As if beckoned forth by the word, the door knob shook and I heard her voice. "I can't believe you forgot your wallet, honey! I'm glad we didn't get too far away before you realized!" Oh, shit! I dropped the knife. Shit, shit, shit, shit, shit! I scrambled back through the house and unlocked the door carefully. I heard footsteps heading towards me, and, as if being forced out by an unknown wave, I re-locked the doorknob and exited home. My whole being told me to run, to get in my Audi and floor it to work. And I wanted to so badly. I knew I was already late, but something in me wouldn't let me leave. Not yet.
"We're going to be late for my appointment, baby! The doctor needs to check on my progress! Everything has to be perfect. The baby has to be perfect." If her voice wasn't enough to do the job, the subject of her words ate away at me like a corrosive acid. "I know, I know, honey. I'm sorry. I don't know what happened. I never forget my wallet. It won't happen again. I know things have to be perfect. They are. Just like you. I love you." I heard them kiss. The sound was putrid to my ears. I couldn't take it. The rage boiled over inside me like the milk Alex left on the stove the time he tried to cook and almost burnt the house down.

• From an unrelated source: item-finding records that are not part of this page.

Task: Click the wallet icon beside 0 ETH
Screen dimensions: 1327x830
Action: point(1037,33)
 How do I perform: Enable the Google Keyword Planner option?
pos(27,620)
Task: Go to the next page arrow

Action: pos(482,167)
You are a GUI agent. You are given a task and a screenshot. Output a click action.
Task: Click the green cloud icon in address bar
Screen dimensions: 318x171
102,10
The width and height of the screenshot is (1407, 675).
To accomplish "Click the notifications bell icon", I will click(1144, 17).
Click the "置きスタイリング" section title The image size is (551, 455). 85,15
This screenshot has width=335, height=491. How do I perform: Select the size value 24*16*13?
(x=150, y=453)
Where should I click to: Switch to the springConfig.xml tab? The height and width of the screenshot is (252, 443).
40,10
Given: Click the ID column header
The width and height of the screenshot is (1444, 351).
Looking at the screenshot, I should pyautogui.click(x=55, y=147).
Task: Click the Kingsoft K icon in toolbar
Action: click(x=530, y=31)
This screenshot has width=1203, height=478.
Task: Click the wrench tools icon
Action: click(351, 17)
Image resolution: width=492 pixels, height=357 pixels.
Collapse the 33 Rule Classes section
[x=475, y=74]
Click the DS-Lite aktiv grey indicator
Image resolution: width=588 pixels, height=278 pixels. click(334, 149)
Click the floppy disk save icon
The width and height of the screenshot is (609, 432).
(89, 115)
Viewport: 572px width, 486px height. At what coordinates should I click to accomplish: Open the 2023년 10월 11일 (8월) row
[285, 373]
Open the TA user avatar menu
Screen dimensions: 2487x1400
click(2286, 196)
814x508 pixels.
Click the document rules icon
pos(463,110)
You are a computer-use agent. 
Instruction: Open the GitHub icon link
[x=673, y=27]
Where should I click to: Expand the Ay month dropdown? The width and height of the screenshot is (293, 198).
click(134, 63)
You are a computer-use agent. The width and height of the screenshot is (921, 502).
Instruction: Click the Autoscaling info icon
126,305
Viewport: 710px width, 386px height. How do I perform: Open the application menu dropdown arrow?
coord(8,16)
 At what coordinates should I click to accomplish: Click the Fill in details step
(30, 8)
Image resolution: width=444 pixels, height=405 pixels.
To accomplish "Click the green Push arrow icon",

The tears began to roll down my cheeks and before they became overwhelming I made my way back to the car. Using the Kleenex in my purse to dry my eye I thought about what had transpired. The files had to be in that bottom drawer. Why else would he lock it? I contemplated waiting in my car until they left and then returning to finish the deed. But I knew that was impossible. It would take at least twenty minutes to get to the office and I was already late. I would have to have my meeting and finish my work and come back. I hoped that he would take her out for some fancy dinner or something. I hated to wish for that, but I knew I need a circumstance like that if I was ever going to get back into his house, tonight. Maybe she'll choke while they're out and the waiter won't be able to get his arms around her fat gut to give her the Heimlich. The thought put a smile on my face, and as it did I started the ignition.
It was still early and the roads were clear apart from a few of my brethren in lateness. After driving the thirty miles in what felt like ten minutes, I whipped the car into my spot in front of the building. During the whole drive I had been thinking of Alex and Penelope and how close I was to them, this morning. They never had a clue! Come on, Alex. That girl? Really? What could you possibly see in her? She certainly isn't the sharpest knife in the draw-- Then it hit me. I left the butter knife on the floor. Fuck.